Yさんがドローンを始めたというので、機器をもって海岸沿いで披露してもらった。なかなか面白そうだったが、昔流行ったラジコン飛行機の電子制御版で、文明の進歩を見せつけられるドローンである。飛ばして操縦して撮影してYouTubeにアップするなどをするのが楽しいらしいが、Yさんはそれはしないという。古来の糸を垂らす魚釣りからドローンに至る趣味は多種である。
それぞれの人に向いた趣味があるということか。Yさんとは寿司店で昼を一緒にして別れたが、「ここの巻きずしは美味しいから、奥さんのお土産にどうです?」というと二つ返事で了承したが、後でこう返す。「こんなことしたことないので、何かいうかも知れない」、「何ていいそう?」、「どうしたのそんなことして?どういう風の吹き回し?というかも知れない。
自分にすれば当たり前のことでも、「したことない。何か言われそうだ」という夫婦もいるという驚きである。Yさんは自分にとって親友である。7年間で4度しか会ってないし、電話も3か月一度くらいYさんからいただく程度で、彼は定年を過ぎても財務に長けているから、嘱託でもパートでもなく、正社員のまま給与・賞与といった報酬も減額ないままに受け取る身分である。

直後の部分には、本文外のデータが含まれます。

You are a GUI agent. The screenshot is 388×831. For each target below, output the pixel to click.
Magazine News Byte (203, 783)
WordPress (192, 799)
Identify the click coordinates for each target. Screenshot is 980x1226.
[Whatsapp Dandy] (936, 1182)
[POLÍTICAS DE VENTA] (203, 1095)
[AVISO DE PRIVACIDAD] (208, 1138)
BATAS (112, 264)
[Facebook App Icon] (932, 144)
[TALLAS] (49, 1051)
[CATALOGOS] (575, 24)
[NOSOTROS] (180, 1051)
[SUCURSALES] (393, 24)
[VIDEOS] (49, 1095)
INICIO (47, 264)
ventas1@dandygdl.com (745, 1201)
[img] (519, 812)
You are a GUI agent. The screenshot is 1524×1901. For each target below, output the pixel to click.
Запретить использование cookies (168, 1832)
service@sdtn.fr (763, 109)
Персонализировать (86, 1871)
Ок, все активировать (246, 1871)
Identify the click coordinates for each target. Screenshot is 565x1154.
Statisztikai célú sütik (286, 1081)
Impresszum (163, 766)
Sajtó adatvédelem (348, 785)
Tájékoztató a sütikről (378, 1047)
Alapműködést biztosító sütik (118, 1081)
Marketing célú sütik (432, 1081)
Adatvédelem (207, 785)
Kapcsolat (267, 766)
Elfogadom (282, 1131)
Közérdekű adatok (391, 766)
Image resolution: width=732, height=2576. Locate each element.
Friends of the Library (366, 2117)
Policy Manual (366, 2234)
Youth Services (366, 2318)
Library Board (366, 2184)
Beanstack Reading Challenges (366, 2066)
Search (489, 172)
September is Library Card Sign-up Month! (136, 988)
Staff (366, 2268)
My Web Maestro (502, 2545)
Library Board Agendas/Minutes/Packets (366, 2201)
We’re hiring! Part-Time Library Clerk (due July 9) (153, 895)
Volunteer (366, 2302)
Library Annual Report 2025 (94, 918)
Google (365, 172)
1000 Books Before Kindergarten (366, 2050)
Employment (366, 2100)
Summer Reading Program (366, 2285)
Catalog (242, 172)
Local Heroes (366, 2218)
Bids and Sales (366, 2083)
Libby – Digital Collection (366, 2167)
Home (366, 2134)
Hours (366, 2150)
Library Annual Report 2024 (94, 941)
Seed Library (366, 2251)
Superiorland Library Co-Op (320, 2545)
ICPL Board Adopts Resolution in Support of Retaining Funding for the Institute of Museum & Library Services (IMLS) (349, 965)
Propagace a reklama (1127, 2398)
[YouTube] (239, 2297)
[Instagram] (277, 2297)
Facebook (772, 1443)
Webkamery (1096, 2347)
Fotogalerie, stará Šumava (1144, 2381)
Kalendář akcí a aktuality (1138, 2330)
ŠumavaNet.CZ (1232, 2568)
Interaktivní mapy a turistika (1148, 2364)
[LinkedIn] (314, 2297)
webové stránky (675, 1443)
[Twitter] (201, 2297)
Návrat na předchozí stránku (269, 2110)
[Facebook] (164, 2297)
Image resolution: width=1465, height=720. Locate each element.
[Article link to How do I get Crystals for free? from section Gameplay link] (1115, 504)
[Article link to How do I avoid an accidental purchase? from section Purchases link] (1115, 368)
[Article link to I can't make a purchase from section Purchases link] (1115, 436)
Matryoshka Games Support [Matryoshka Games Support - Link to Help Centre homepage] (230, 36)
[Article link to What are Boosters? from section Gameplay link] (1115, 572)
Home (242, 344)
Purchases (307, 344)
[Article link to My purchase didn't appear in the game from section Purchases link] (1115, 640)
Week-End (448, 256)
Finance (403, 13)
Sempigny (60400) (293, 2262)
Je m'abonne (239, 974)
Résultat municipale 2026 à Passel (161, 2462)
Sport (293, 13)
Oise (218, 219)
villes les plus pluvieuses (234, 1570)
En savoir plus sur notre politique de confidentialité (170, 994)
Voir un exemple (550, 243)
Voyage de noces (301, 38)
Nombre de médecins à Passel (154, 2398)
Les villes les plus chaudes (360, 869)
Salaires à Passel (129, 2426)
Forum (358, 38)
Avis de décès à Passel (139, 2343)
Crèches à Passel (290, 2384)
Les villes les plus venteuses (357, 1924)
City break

趣味は三度の食事よりパチンコに入れ込んでいたが、負けてばかりでいい加減嫌になってきたからと、ドローンに趣味替えしたようだ。「いつ死んでもいいように、やりたいことはやっておこう」。「そりゃそうだ、パチンコも趣味だったかも知れんが、趣味で財産を減らすのもどうかと思うよ」。「誰もそんなつもりでやってないし、勝てないと分かっても止められないからね~」。
「勝てないと分かってても…というのは、宝くじが当たらないと分かってても買うのと同じで、内心はそうじゃない。勝てない、当たらないと分かってても…というのは、ハズレタときの口実だろうね」。「人間は口実があるからバカなことをやれる」。「そうそう、自分はバカだバカだといいながら、バカなことをやる自分を許してる。言葉を話すから人間は面白い」。
「人を批判しても実入りはないからね。人をみて自分に言い聞かせるしかない」。大人の会話にもいろいろあるが、友人とは何かを言ってくれる、何でも言い合えるというところが基本だろうか。親友というのは自分のもっとも親しい友達だから、どういう友情で成り立っているかといえば、一番親しい友達というのは、一番深い孤独を与えてくれる友達ではないかと思っている。
そんなことはないという批判もあろうが、友情が芽生えた経緯を考えてみるといい。昨日までまったく知らない同士であった人間といきなり親しくなる。あるいは徐々に親しくなる。こういう場合には何が機縁となって親しくなるかといえば、いうまでもなく互いが似た境遇や問題を持っていることだ。入院患者同士という共通点はあっても、それ以外のことは話さなければ分からない。
そこでいろいろなことを語り合い、その門口で心が触れ合った時、この人とは情でつながれると感じる。それが友情の初めの一歩となる。込み入った様々な世界をもっているからこそ友達となれるといった方がいい。例えば共通の趣味を通じての仲間というのは、仲間であっても友達とは違う。ここは不思議なところで、自分の将棋仲間は、それ以外の交流はない。
これも人間の機微といえるものだろうが、共産党員でもあった林田茂雄は、「もっとも確信的な友情というのは、主義や思想が同じもの同士、つまりは「同士愛」ではないかといっていたが、宗教や政党や労働団体や反戦団体もそういうものの範疇である。接点があることで、分かりたいけど分かり合えないという労苦がない。しかし、それが人間的な興味だろうか?
イズムやイデオロギーがそういうものであっても、それらを排した人間同士の、純粋な機微に触れることの方が自分にとっては興味としての度合いが高い。イズムやイデオロギー外のところで、人と人の触れ合い、情を感じあう経験をしてきたことでいうなら、人間は間違いなく孤独である。孤独である同士が特別の何かではない、普通の何かと触れ合えることを「情」という。